[Data entries]
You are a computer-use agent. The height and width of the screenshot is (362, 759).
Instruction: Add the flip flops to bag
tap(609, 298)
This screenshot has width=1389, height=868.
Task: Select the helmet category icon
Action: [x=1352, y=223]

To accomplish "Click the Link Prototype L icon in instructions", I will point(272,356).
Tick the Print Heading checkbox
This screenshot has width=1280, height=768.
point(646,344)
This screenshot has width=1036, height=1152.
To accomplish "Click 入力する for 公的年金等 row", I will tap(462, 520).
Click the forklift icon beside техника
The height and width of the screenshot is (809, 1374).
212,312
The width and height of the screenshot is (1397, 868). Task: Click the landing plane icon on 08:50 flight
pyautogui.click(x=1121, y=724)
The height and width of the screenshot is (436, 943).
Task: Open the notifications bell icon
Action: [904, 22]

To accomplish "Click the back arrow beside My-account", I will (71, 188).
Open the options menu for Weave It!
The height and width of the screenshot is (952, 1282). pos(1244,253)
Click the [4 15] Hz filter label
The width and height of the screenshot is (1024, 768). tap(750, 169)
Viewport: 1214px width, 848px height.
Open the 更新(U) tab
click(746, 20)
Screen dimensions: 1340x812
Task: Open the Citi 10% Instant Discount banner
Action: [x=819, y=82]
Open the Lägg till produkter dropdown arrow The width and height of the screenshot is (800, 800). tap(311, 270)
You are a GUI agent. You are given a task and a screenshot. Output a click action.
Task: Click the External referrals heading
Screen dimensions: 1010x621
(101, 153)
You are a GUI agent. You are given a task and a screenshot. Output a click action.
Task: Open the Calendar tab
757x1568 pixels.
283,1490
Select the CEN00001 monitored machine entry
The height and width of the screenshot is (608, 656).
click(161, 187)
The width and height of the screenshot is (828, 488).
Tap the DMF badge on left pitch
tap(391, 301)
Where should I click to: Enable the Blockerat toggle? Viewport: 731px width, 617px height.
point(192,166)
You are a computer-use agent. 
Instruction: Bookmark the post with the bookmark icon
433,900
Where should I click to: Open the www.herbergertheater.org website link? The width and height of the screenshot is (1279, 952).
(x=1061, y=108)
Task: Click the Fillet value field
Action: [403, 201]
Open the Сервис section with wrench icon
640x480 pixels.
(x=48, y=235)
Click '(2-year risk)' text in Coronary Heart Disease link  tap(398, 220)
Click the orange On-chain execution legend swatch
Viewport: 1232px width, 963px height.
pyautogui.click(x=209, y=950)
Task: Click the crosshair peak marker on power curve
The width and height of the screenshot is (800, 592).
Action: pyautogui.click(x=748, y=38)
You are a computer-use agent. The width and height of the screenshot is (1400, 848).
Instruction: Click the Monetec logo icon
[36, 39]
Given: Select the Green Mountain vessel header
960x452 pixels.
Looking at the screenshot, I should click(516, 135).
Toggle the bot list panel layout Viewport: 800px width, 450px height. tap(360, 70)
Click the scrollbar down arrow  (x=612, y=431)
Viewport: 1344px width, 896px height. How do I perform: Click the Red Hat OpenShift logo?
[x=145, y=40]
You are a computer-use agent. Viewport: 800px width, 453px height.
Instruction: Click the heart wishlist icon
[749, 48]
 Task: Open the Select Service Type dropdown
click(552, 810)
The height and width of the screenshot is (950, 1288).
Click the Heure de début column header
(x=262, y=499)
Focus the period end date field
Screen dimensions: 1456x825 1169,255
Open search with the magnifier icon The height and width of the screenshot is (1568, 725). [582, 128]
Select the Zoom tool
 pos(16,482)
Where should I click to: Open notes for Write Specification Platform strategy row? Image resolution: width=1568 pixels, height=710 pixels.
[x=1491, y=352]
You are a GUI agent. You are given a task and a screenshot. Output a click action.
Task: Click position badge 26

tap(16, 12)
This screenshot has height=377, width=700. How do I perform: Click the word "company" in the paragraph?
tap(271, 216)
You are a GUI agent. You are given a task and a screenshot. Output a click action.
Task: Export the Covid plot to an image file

● **The task**: Please return the data above exactly as given.

● **Completed exercise**:
You are a computer-use agent. The height and width of the screenshot is (362, 759).
Instruction: Add the flip flops to bag
tap(609, 298)
This screenshot has width=1389, height=868.
Task: Select the helmet category icon
Action: [x=1352, y=223]

To accomplish "Click the Link Prototype L icon in instructions", I will point(272,356).
Tick the Print Heading checkbox
This screenshot has width=1280, height=768.
point(646,344)
This screenshot has width=1036, height=1152.
To accomplish "Click 入力する for 公的年金等 row", I will tap(462, 520).
Click the forklift icon beside техника
The height and width of the screenshot is (809, 1374).
212,312
The width and height of the screenshot is (1397, 868). Task: Click the landing plane icon on 08:50 flight
pyautogui.click(x=1121, y=724)
The height and width of the screenshot is (436, 943).
Task: Open the notifications bell icon
Action: [904, 22]

To accomplish "Click the back arrow beside My-account", I will (71, 188).
Open the options menu for Weave It!
The height and width of the screenshot is (952, 1282). pos(1244,253)
Click the [4 15] Hz filter label
The width and height of the screenshot is (1024, 768). tap(750, 169)
Viewport: 1214px width, 848px height.
Open the 更新(U) tab
click(746, 20)
Screen dimensions: 1340x812
Task: Open the Citi 10% Instant Discount banner
Action: [x=819, y=82]
Open the Lägg till produkter dropdown arrow The width and height of the screenshot is (800, 800). tap(311, 270)
You are a GUI agent. You are given a task and a screenshot. Output a click action.
Task: Click the External referrals heading
Screen dimensions: 1010x621
(101, 153)
You are a GUI agent. You are given a task and a screenshot. Output a click action.
Task: Open the Calendar tab
757x1568 pixels.
283,1490
Select the CEN00001 monitored machine entry
The height and width of the screenshot is (608, 656).
click(161, 187)
The width and height of the screenshot is (828, 488).
Tap the DMF badge on left pitch
tap(391, 301)
Where should I click to: Enable the Blockerat toggle? Viewport: 731px width, 617px height.
point(192,166)
You are a computer-use agent. 
Instruction: Bookmark the post with the bookmark icon
433,900
Where should I click to: Open the www.herbergertheater.org website link? The width and height of the screenshot is (1279, 952).
(x=1061, y=108)
Task: Click the Fillet value field
Action: [403, 201]
Open the Сервис section with wrench icon
640x480 pixels.
(x=48, y=235)
Click '(2-year risk)' text in Coronary Heart Disease link  tap(398, 220)
Click the orange On-chain execution legend swatch
Viewport: 1232px width, 963px height.
pyautogui.click(x=209, y=950)
Task: Click the crosshair peak marker on power curve
The width and height of the screenshot is (800, 592).
Action: pyautogui.click(x=748, y=38)
You are a computer-use agent. The width and height of the screenshot is (1400, 848).
Instruction: Click the Monetec logo icon
[36, 39]
Given: Select the Green Mountain vessel header
960x452 pixels.
Looking at the screenshot, I should click(516, 135).
Toggle the bot list panel layout Viewport: 800px width, 450px height. tap(360, 70)
Click the scrollbar down arrow  (x=612, y=431)
Viewport: 1344px width, 896px height. How do I perform: Click the Red Hat OpenShift logo?
[x=145, y=40]
You are a computer-use agent. Viewport: 800px width, 453px height.
Instruction: Click the heart wishlist icon
[749, 48]
 Task: Open the Select Service Type dropdown
click(552, 810)
The height and width of the screenshot is (950, 1288).
Click the Heure de début column header
(x=262, y=499)
Focus the period end date field
Screen dimensions: 1456x825 1169,255
Open search with the magnifier icon The height and width of the screenshot is (1568, 725). [582, 128]
Select the Zoom tool
 pos(16,482)
Where should I click to: Open notes for Write Specification Platform strategy row? Image resolution: width=1568 pixels, height=710 pixels.
[x=1491, y=352]
You are a GUI agent. You are given a task and a screenshot. Output a click action.
Task: Click position badge 26

tap(16, 12)
This screenshot has height=377, width=700. How do I perform: Click the word "company" in the paragraph?
tap(271, 216)
You are a GUI agent. You are given a task and a screenshot. Output a click action.
Task: Export the Covid plot to an image file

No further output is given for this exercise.